> _Exercise objective_
Reproduce every line of the records below, shifting each coordinate value in the answers by adding 150 to it, and leave the pictures out.

[Word and element pointing entries]
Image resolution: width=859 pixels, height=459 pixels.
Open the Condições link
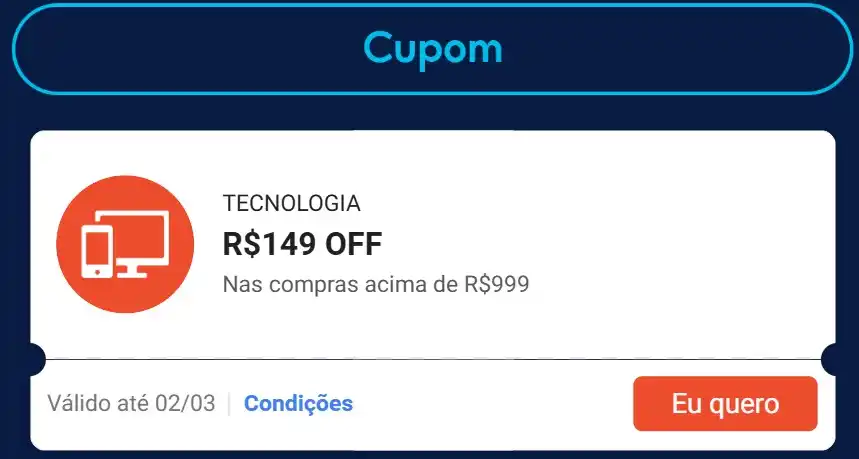[x=299, y=404]
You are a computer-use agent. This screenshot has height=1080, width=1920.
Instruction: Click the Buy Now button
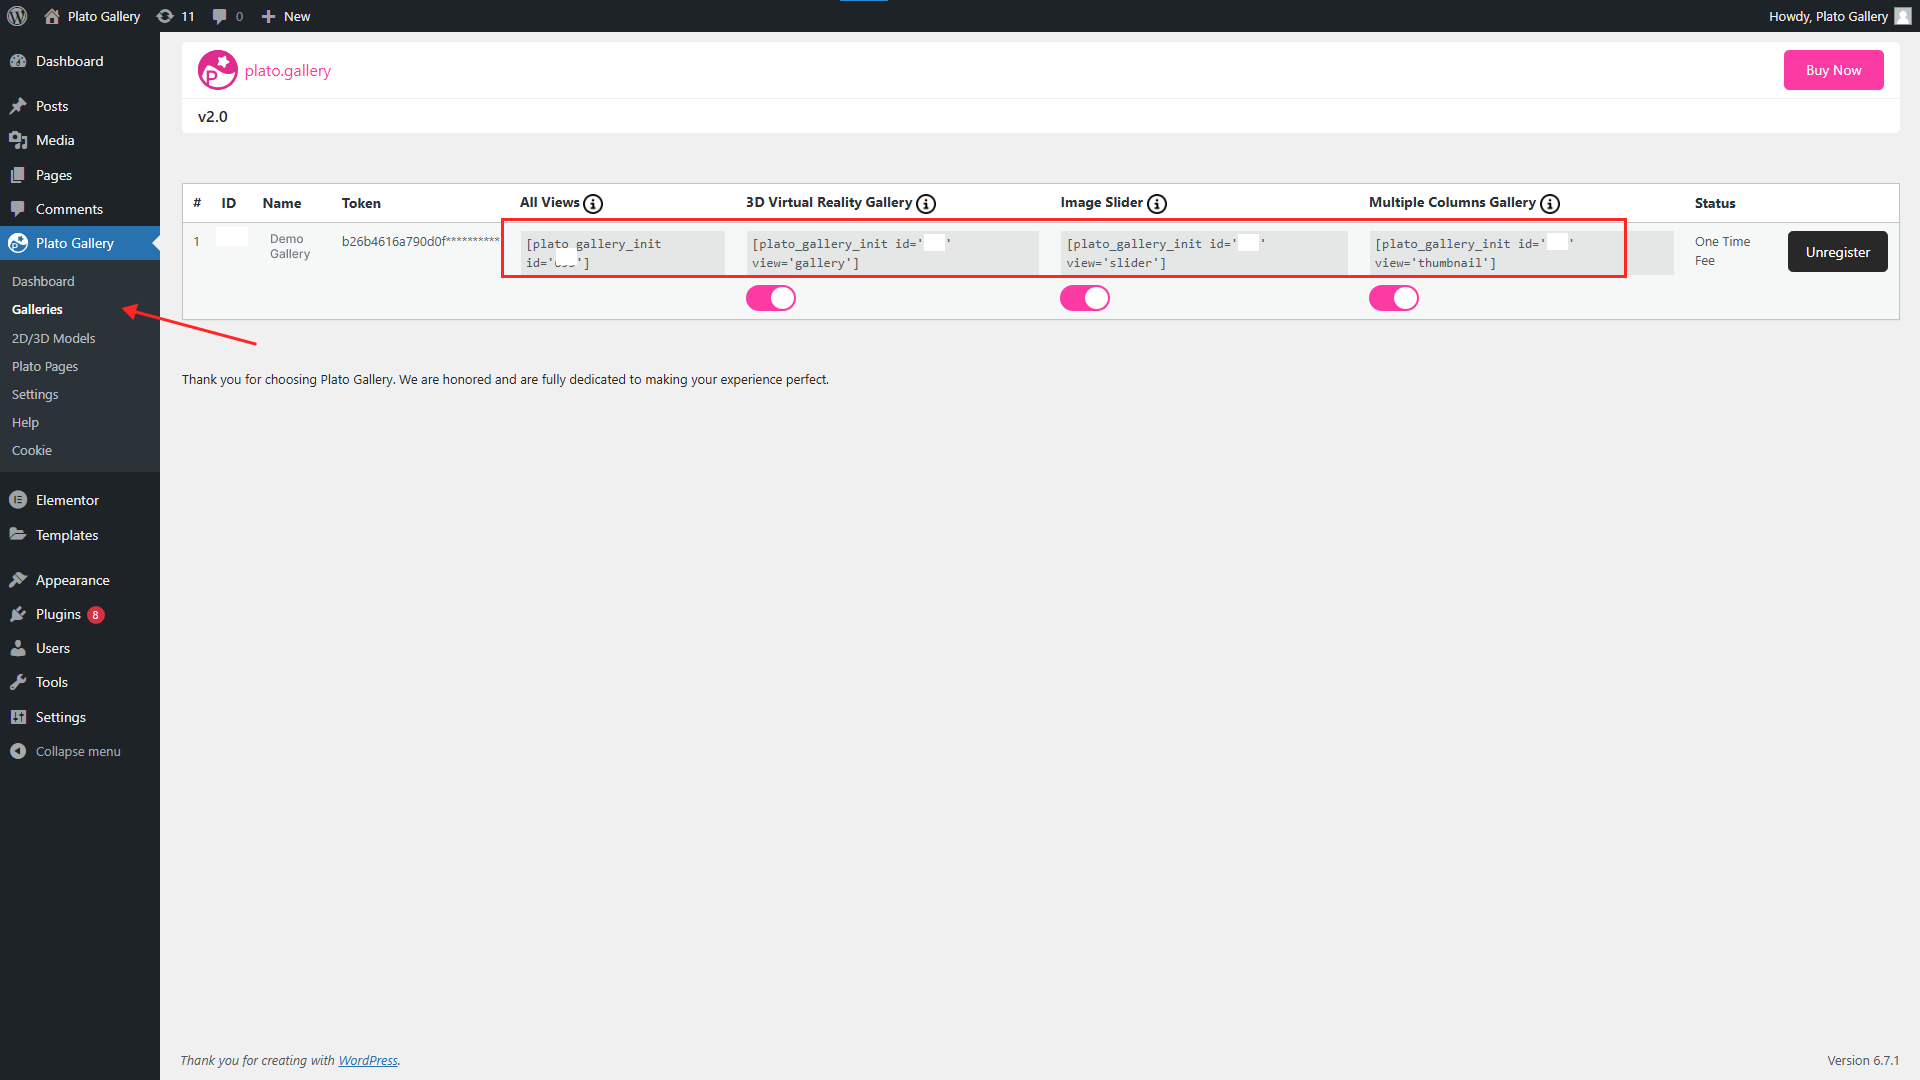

> _Worked answer_
Image resolution: width=859 pixels, height=459 pixels.
Open the Condições link
[x=449, y=554]
You are a computer-use agent. This screenshot has height=1080, width=1920.
Instruction: Click the Buy Now button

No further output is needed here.